** Estratto del documento **
Parola d’ordine: minipastifici. Le scatole retrò, colorate, preziose, contengono pasta artigianale italiana di rappresentanza, da Represent, il verbo americano con cui si indicano i consumi di successo, specie quelli alimentari.
I minipastai nazionali con fatturati di pochi milioni di euro che puntano ossessivamente su procedure artigianali e selezione della materia prima vengono giustamente celebrati da Repubblica: sono la new wave della pasta italiana, gli imprenditori capaci di creare griffe tricolori che riescono a vendere perfino alle Figi, alla faccia della stagnazione economica.
I motivi? Un prodotto indiscutibilmente buono, in grado di garantire sapore, colore, tenuta della cottura e fabbricazione artigianale (a fare la differenza sono la qualità dei grani e i tempi di essiccamento che devono essere lenti e a bassa temperatura). Commercializzato a prezzi elevati se paragonati ai corrispondenti formati industriali ma non in assoluto, parliamo di 4 euro contro 50/60 centesimi.
In Italia la produzione totale di pasta, divisa tra cruda, all’uovo e farcita, è pari a 3,46 milioni di tonnellate, in crescita costante da 10 anni: nel 2015 era 3,19 milioni di tonnellate. La produzione artigianale, si parla al massimo dell’1%, viene venduta soprattutto all’estero, specie in USA, Canada, Russia e Cina.
Ma quali sono i minipastifici artefici del momento magico che la pasta artigianale italiana sta vivendo all’estero? Vediamoli nel dettaglio.
#1 Antico Pastificio Benedetto Cavalieri dal 1918
Il forte sapore di grano, la deliziosa masticabilità, le miscele di grani selezionati per ogni formato, l’essiccazione lentissima e a bassa temperatura hanno reso il pastificio di Maglie, in Puglia, una vera griffe di rappresentanza.

** Compito 1 **
Disponi in un elenco numerato le righe dell'elenco dalla riga con "Show hidden icons with tray chevron" alla riga con "This screenshot has", estremi compresi, tralasciando le righe vuote.
L'articolo e l'elenco provengono da fonti diverse.

** Materiale di lavoro **
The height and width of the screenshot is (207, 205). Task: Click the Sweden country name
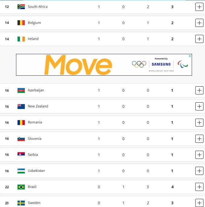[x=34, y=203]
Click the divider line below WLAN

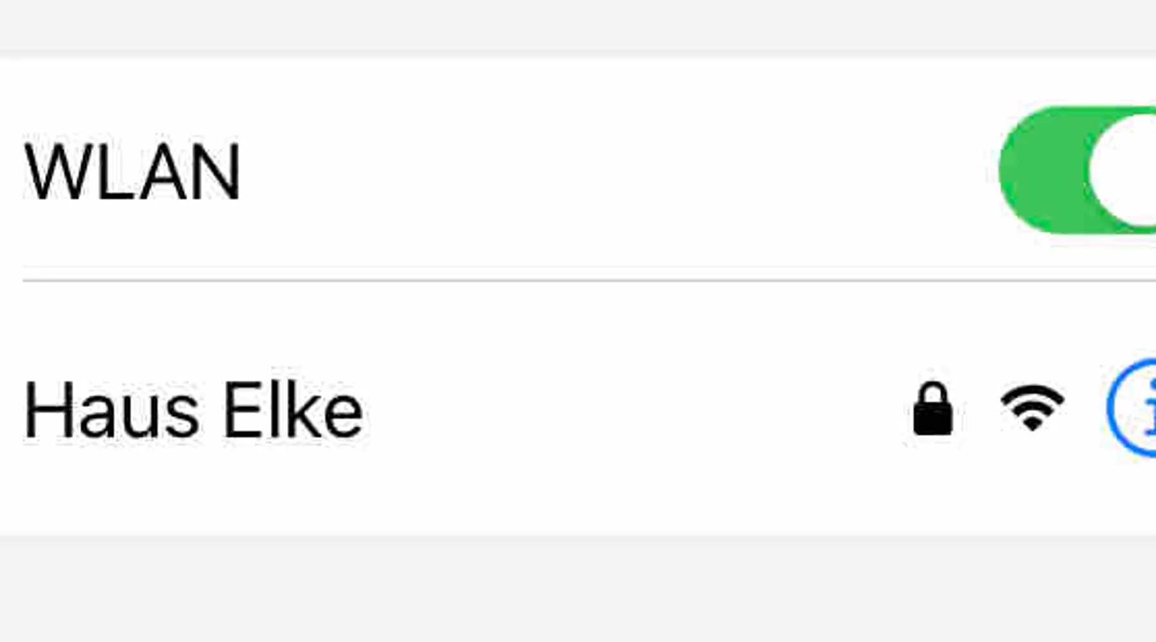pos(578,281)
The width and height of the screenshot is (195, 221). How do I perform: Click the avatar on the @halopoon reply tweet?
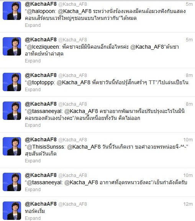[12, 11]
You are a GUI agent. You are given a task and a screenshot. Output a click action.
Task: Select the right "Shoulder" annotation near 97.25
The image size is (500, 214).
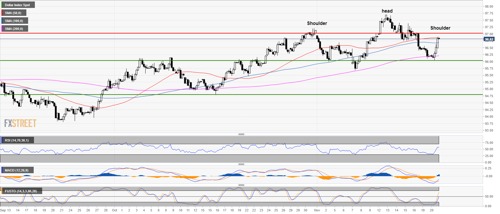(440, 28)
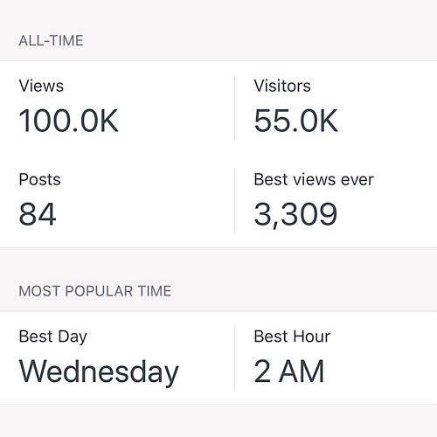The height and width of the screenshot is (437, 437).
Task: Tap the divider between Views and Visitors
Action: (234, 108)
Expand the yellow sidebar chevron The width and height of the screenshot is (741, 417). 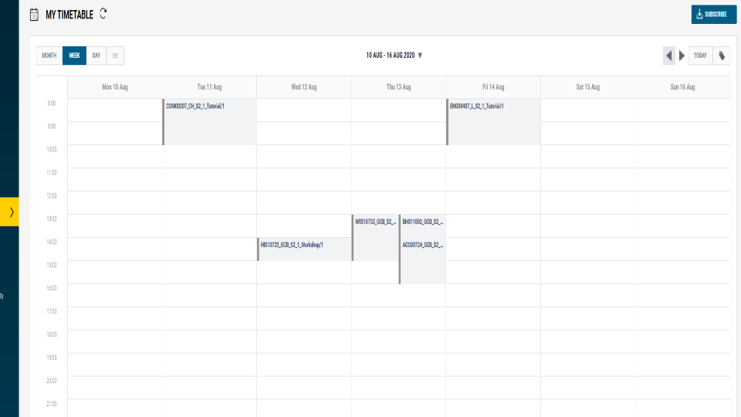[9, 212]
--
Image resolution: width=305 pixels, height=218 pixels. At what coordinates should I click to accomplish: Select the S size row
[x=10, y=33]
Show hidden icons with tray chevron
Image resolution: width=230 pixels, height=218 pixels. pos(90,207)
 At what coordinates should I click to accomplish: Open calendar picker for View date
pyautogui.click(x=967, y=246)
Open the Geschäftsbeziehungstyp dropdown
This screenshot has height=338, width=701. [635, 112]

** Compito 2 **
Prosegui l'articolo sui minipastifici italiani dal punto in cui si interrompe.

** Risposta 1 **
1. Show hidden icons with tray chevron
2. Image resolution: width=230 pixels, height=218 pixels. pos(90,207)
3.  At what coordinates should I click to accomplish: Open calendar picker for View date
4. pyautogui.click(x=967, y=246)
5. Open the Geschäftsbeziehungstyp dropdown
6. This screenshot has height=338, width=701. [635, 112]

** Risposta 2 **
E come non parlare del prodotto di culto (quello che ha generato più adepti di qualunque altro tra i redattori di Dissapore), cioè i mitici spaghettoni, difficili da cucinare ma assolutamente splendidi, tanto da convincere grandi ristoratori come Cracco e Aimo e Nadia.
Quasi 5 milioni di ricavi, una crescita del 10% nel 2015 e un export del 63%, oggi l’azienda fondata nel 1919 e guidata da Benedetto Cavalieri insieme al figlio Andrea, punta più al consolidamento in Italia che al mercato estero, anche grazie alle inesauste ricerche sulle coltivazioni biodinamiche e sostenibili.
2# Pastificio Gentile
Siamo nella Pasta Valley, un distretto che parte da Torre Annunziata (Napoli), antica terra di pastai, e si arrampica su fino alla cittadina di Gragnano, già nel ‘500 conosciuta come la patria della pasta con l’assetto urbanistico modificato a metà ‘700 dai Borboni per favorire l’essiccazione dei “maccheroni”.
E’ è qui che, tra tanti altri, dimora il Pastificio Gentile, forse l’unico a seguire il disciplinare IGP che prevede l’intera produzione della pasta fatta a mano. Nessuna fase viene automatizzata.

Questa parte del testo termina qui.